Although both comfortable and convenient, it turns out sitting on the toilet is not the best position to take when defecating. Both scientists and historians agree: squatting is a more natural and healthy way to go number two.

History tells us that toilets were only invented in the 19th century, as an attempt to create a more civilized way of going to the bathroom. Obviously, the trend caught on in the West. The only problem is, sitting is not how our bodies actually evolved to eliminate, and so the act of sitting on the toilet contributes to a whole host of health problems, including bloating, constipation, hemorrhoids and straining.
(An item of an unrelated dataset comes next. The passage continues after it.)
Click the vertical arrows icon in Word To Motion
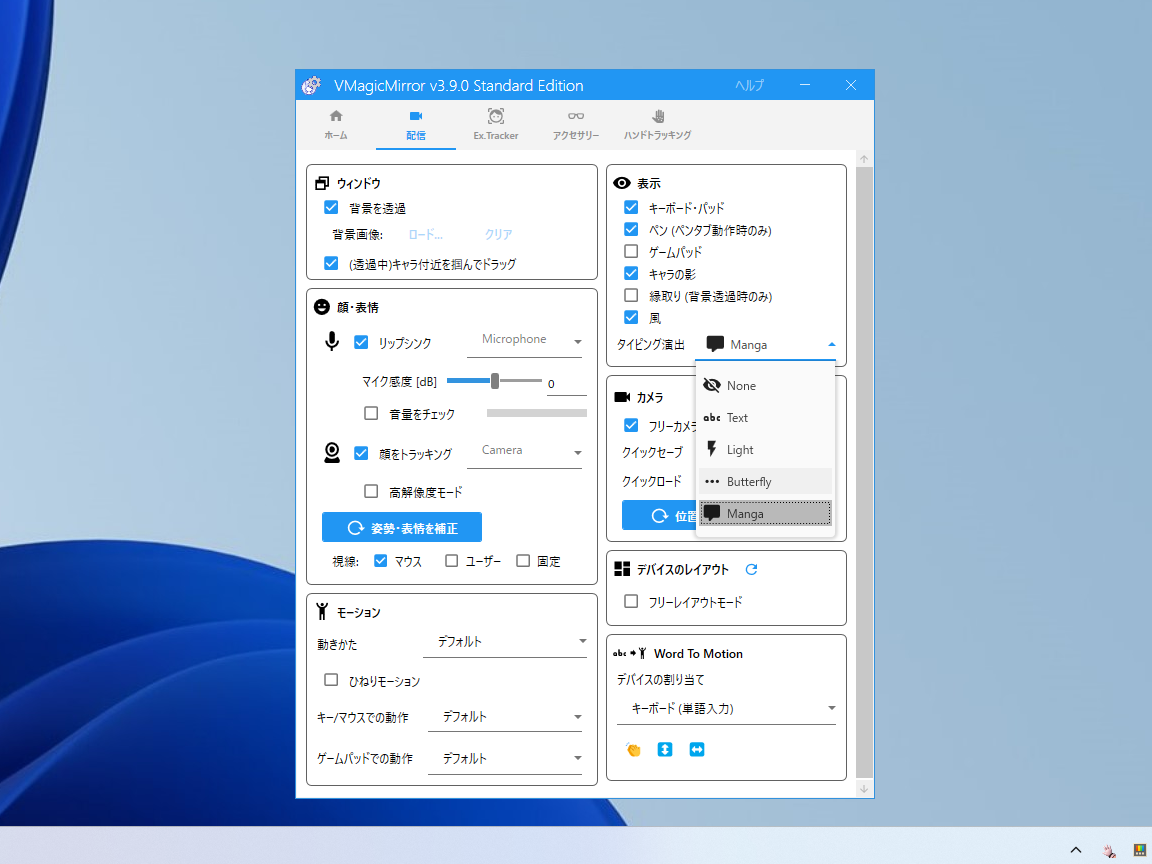 [665, 748]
Not eliminating regularly or completely can also disturb your gut health and increase toxins in your body, as fecal elimination is one of the main ways the body rids itself of toxins. Squatting instead of sitting can help remedy these issues.

Here’s how it works:

When you sit, the angle at which you’re holding your body causes your puborectalis muscle to block your rectum. This means that sitting down actually results in obstructing elimination, which is definitely not what you want when you’re trying to go to the bathroom. This is why you may often feel like you have to strain to eliminate everything when you sit on a toilet.

Squatting, on the other hand, is how our bodies were built to eliminate. The simple act of raising your legs a few inches naturally relaxes the puborectalis muscle, and opens the passageways to allow for easier elimination. Studies support this conclusion, and have shown that squatting to poop takes both less effort and less time.

Ready to make the switch? Here are some tips on finding the posture that will allow you to defecate with the ease of your ancestors.

Place some blocks next to your toilet. This will allow you to raise your legs slightly without having to take on the full squatting position, which requires a lot of flexibility in the hips and legs. If you really want to invest in this lifestyle change, there are also several products designed for this very purpose, such as the Squatty Potty.

Wrap your arms around your knees. As you’re sitting on the toilet, raise your knees to your chest and wrap your arms around them to keep them in place. Although this isn’t ideal in the long term, it does work if you’re away from home, or if you just want to try out the new posture once or twice before committing.

Stretch. Although squatting comes naturally to people in places like Asia where squat toilets are the norm, sitting on a toilet our whole lives means that most of us lack the necessary coordination and flexibility to perch at the optimal angle. Practicing some yoga poses or stretches that focus on opening the hips and inner thighs will make this process go a lot smoother.

Although you probably don’t want to exchange your toilet for a hole in the ground, integrating the small changes above into your bathroom routine can make a huge difference to your bowel health, so don’t be afraid to give them a try!